Logarithmic correction in the deformed ${\rm AdS}_5$ model to produce the heavy quark potential and QCD beta function

TL;DR

This paper explores a deformed AdS5 holographic QCD model with quadratic and logarithmic corrections to better fit the heavy quark potential and QCD beta function, analyzing the effects of these corrections on the dilaton potential and infrared behavior.

Contribution

It introduces a deformed AdS5 model with specific corrections and studies their impact on heavy quark potential and QCD beta function, proposing a simplified model with fewer parameters.

Findings

Quadratic correction with negative sigma favors fitting heavy quark potential.

Positive sigma leads to an infrared fixed point in the beta function.

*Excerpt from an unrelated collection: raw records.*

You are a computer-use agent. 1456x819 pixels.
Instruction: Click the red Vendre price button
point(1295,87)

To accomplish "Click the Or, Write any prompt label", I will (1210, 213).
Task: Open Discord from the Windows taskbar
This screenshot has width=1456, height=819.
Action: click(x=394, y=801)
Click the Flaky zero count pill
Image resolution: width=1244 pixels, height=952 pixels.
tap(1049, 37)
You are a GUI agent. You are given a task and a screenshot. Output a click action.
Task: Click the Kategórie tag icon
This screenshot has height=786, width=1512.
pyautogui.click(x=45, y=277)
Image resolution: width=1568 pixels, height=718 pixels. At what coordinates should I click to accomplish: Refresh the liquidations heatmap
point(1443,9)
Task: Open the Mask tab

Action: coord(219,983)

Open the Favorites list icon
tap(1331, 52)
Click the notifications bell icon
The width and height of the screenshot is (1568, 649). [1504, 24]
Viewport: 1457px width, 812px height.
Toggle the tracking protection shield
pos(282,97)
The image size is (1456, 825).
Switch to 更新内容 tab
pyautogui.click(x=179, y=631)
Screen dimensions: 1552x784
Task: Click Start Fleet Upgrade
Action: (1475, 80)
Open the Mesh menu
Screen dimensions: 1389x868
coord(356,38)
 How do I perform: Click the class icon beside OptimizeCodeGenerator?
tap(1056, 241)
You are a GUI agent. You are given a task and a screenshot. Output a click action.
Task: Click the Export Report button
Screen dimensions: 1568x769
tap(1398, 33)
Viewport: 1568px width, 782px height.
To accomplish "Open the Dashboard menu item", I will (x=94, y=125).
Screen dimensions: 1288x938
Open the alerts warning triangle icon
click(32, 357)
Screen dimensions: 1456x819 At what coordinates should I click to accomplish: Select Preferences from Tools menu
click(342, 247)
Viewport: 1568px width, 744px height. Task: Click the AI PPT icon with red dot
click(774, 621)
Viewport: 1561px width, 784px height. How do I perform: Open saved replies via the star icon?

Logarithmic correction accurately reproduces the Cornell potential and QCD beta function.

Abstract

We stude the \textit{holographic} QCD model which contains a quadratic term $ -\sigma z^2$ and a logarithmic term $-c_0\log[(z_{IR}-z)/z_{IR}]$ with an explicit infrared cut-off $z_{IR}$ in the deformed ${\rm AdS}_5$ warp factor. We investigate the heavy quark potential for three cases, i.e, with only quadratic correction, with both quadratic and logarithmic corrections and with only logarithmic correction. We solve the dilaton field and dilation potential from the Einstein equation, and investigate the corresponding beta function in the G{\"u}rsoy -Kiritsis-Nitti (GKN) framework. Our studies show that in the case with only quadratic correction, a negative $\sigma$ or the Andreev-Zakharov model is favored to fit the heavy quark potential and to produce the QCD beta-function at 2-loop level, however, the dilaton potential is unbounded in infrared regime. One interesting observing for the case of positive $\sigma$, or the soft-wall ${\rm AdS}_5$ model is that the corresponding beta-function exists an infrared fixed point. In the case with only logarithmic correction, the heavy quark Cornell potential can be fitted very well, the corresponding beta-function agrees with the QCD beta-function at 2-loop level reasonably well, and the dilaton potential is bounded from below in infrared. At the end, we propose a more compact model which has only logarithmic correction in the deformed warp factor and has less free parameters.